//=========================================================================
#define PROGRAMMER "SOLUTIONS, NoFrills"
#define PROG_CODE  "soln"
#define COURSE     "ECE-1021"
#define YEAR       (2003)
#define TERM       "Fall"
#define SECTION    (0)
#define ASSIGNMENT "HW #2A"
#define REVISION   (0)
#define TITLE      "Beyond Numeracy"
#define SUBTITLE   "Study in Chaos"
#define EMAIL      "wbahn@eas.uccs.edu"
#define FILENAME   "02a0soln.txt"
//=========================================================================

// PROBLEM:
//
// Simulate the population of some item (egrets) according to the
// Feigenbaum model presented in the text.
//
// The model is supposed to demonstrate that, for some combinations of
// inputs, the system stabilizes to a single value, for others it
// oscillates between two values after it settles down, and for others
// it appears to generate random fluctuations.
//
// PSEUDOCODE:
//
//
// 1) TASK: Get data from the user
// 1.1) GET: Rate (rate: floating point value between 0 and 4)
// 1.2) GET: Population (pop: integer between 0 and 1,000,000)
// 1.3) GET: Years (pop: positive integer)
// 2) TASK: Compute and Display Year-by-Year Population
// 2.1) SET: year = 0
// 2.2) PUT: year and pop
// 2.3) WHILE: (year < years)
// 2.3.1) SET: year++
// 2.3.2) SET: pop *= (rate)*(1- pop/N)  (N = 1,000,000)
// 2.3.3) PUT: year and pop
//
// QUESTIONS IN HOMEWORK (To be turned in with Pseudocode)
//

1) QUESTION
	The problem states that the formula guarantees that the population
	for the next year will always be between 0 and one million (under
	the assumption that the current year's population is within that
	range).

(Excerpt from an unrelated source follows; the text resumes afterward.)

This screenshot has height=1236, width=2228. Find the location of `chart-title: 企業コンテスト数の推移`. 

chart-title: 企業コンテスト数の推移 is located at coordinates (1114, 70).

Analyze this claim - either prove that it is true or show
	the conditions under which it is false.

	ANSWER
	Part A: next >= 0

	next = rate * cy * (1 - cy/N) >= 0

	Since rate, cy, and N are all positive, the only way for this to
	be false is for (1 - cy/N) to be negative. To prevent this, we need
	to satisfy the condition:

	(1 - cy/N) >= 0   ==>   cy <= N  (stipulated by problem)

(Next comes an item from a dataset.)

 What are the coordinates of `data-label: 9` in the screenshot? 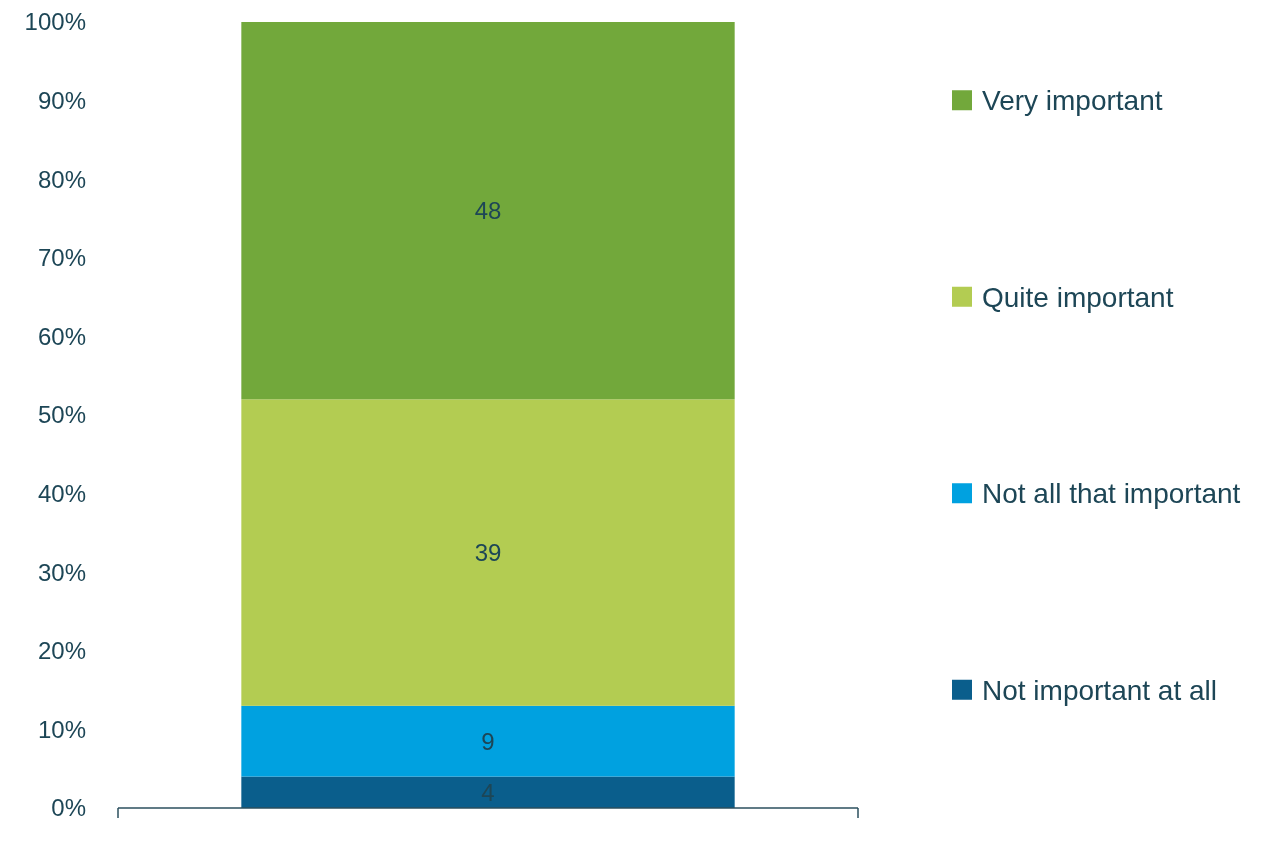 It's located at (488, 741).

	Notice that rate can be ANY nonnegative value, even greater than 4.

	Part B: next <= N

	next = rate * cy * (1 - cy/N) <= N

	This as a maximum value problem where we want the maximum value
	of next (as a function of the current population) to be less than N

	Taking the derivative and setting it equal to zero:

	d(next)/dcy = rate * (1 - 2cy/N) = 0

	which occurs when cy = N/2.

	The maximum population is then:

	next = rate * (N/2) * (1 - (1/2)) = rate * (N/4)

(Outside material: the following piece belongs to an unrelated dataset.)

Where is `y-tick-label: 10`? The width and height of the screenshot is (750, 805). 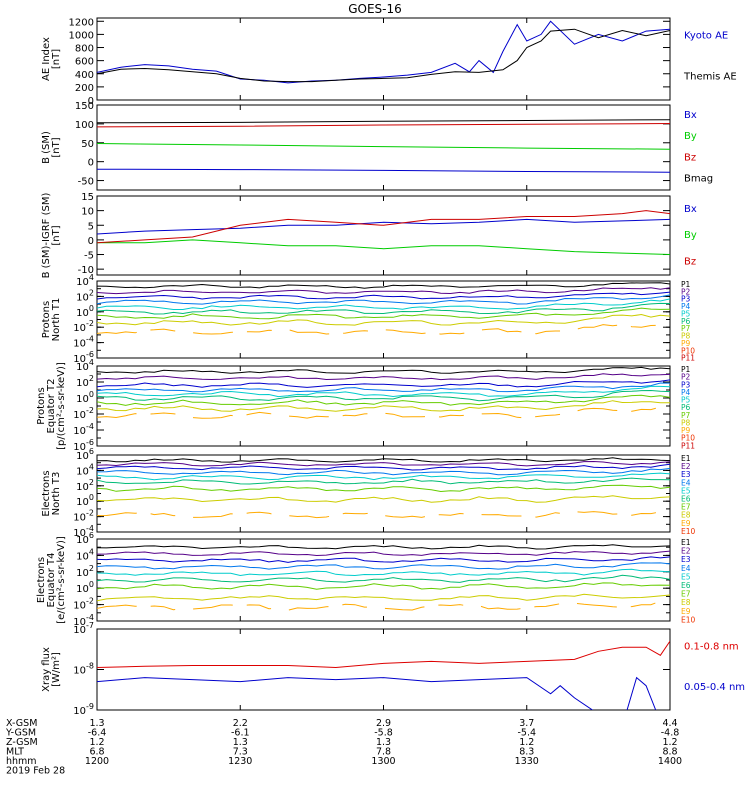 y-tick-label: 10 is located at coordinates (88, 212).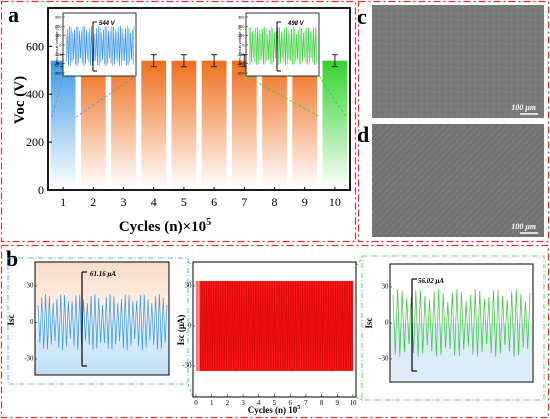 Image resolution: width=550 pixels, height=419 pixels. I want to click on b-left-annotation: 61.16 μA, so click(103, 274).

	For this to ne less than N, we need rate to be less than 4.

2) QUESTION
	The problem states that, for at least some growth rates, this system
	settles into a stable value. Given the value of R (the rate), what is
	the equation the yields that stable value? Given the constraints
	specified on the rate in the problem, what is the maximum stable
	population (and what growth rate yields that maximum value). For what
	rate is the stable population zero? For what values of the rate are
	there no stable values?

	ANSWER
	If the population is stable, that simply means that the next year's
	population is equal to the current year's population. Or:

	cy = rate * cy * (1 - cy/N)

	This means that, for a given rate, the stable population is:

	cy = N * ( 1 - (1/rate) )

	Notice the second factor on the right hand side:
	1) It gets larger as rate gets larger and is
	2) It is equal to zero if rate = 1
	3) It is negative if rate is less than 1

	Given the constraints on rate (0 <= rate <= 4)

	The maximum stable popluation occurs at rate = 4

	cy(max) = N * ( 1 - 1/4 ) = 3N/4

	For a stable population of zero, rate must be equal to 1.

	Since cy is guaranteed to never be negative, there is no way
	for it to stabilize at rates less than one.